WHAT IS NEEDED: Format each line of the data below as a string in a JSON list, one string per line, leaving out blank lines.
* * * * * * * * *
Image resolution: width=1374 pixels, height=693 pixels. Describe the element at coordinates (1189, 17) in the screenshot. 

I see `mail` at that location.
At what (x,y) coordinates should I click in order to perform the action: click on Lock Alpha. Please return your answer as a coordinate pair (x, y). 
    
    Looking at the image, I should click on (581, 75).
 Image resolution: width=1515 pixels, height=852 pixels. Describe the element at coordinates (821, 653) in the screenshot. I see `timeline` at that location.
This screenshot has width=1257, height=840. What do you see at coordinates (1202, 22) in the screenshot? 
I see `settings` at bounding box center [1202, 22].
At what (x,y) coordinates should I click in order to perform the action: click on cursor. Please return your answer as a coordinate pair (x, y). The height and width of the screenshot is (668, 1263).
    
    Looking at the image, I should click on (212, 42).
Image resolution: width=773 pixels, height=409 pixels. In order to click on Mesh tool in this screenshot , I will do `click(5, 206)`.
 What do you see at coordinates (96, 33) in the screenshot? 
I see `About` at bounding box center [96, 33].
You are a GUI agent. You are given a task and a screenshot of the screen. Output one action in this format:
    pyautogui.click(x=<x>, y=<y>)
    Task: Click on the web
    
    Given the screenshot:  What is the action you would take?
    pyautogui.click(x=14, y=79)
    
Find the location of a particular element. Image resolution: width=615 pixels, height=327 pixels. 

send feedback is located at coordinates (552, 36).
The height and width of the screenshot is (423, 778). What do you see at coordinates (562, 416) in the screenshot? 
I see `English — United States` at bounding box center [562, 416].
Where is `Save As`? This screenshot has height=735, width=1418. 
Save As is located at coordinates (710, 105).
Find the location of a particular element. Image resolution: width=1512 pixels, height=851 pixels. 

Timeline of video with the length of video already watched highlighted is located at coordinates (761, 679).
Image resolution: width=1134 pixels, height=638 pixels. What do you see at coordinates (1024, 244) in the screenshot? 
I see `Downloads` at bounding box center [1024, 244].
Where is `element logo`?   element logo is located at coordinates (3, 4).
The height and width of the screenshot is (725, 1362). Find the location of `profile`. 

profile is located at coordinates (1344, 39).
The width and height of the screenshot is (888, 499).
* * * * * * * * *
ANSWER TO THIS EXERCISE:
[
  "Image resolution: width=1374 pixels, height=693 pixels. Describe the element at coordinates (1189, 17) in the screenshot. ",
  "I see `mail` at that location.",
  "At what (x,y) coordinates should I click in order to perform the action: click on Lock Alpha. Please return your answer as a coordinate pair (x, y). ",
  "    Looking at the image, I should click on (581, 75).",
  " Image resolution: width=1515 pixels, height=852 pixels. Describe the element at coordinates (821, 653) in the screenshot. I see `timeline` at that location.",
  "This screenshot has width=1257, height=840. What do you see at coordinates (1202, 22) in the screenshot? ",
  "I see `settings` at bounding box center [1202, 22].",
  "At what (x,y) coordinates should I click in order to perform the action: click on cursor. Please return your answer as a coordinate pair (x, y). The height and width of the screenshot is (668, 1263).",
  "    Looking at the image, I should click on (212, 42).",
  "Image resolution: width=773 pixels, height=409 pixels. In order to click on Mesh tool in this screenshot , I will do `click(5, 206)`.",
  " What do you see at coordinates (96, 33) in the screenshot? ",
  "I see `About` at bounding box center [96, 33].",
  "You are a GUI agent. You are given a task and a screenshot of the screen. Output one action in this format:",
  "    pyautogui.click(x=<x>, y=<y>)",
  "    Task: Click on the web",
  "    Given the screenshot:  What is the action you would take?",
  "    pyautogui.click(x=14, y=79)",
  "Find the location of a particular element. Image resolution: width=615 pixels, height=327 pixels. ",
  "send feedback is located at coordinates (552, 36).",
  "The height and width of the screenshot is (423, 778). What do you see at coordinates (562, 416) in the screenshot? ",
  "I see `English — United States` at bounding box center [562, 416].",
  "Where is `Save As`? This screenshot has height=735, width=1418. ",
  "Save As is located at coordinates (710, 105).",
  "Find the location of a particular element. Image resolution: width=1512 pixels, height=851 pixels. ",
  "Timeline of video with the length of video already watched highlighted is located at coordinates (761, 679).",
  "Image resolution: width=1134 pixels, height=638 pixels. What do you see at coordinates (1024, 244) in the screenshot? ",
  "I see `Downloads` at bounding box center [1024, 244].",
  "Where is `element logo`?   element logo is located at coordinates (3, 4).",
  "The height and width of the screenshot is (725, 1362). Find the location of `profile`. ",
  "profile is located at coordinates (1344, 39).",
  "The width and height of the screenshot is (888, 499)."
]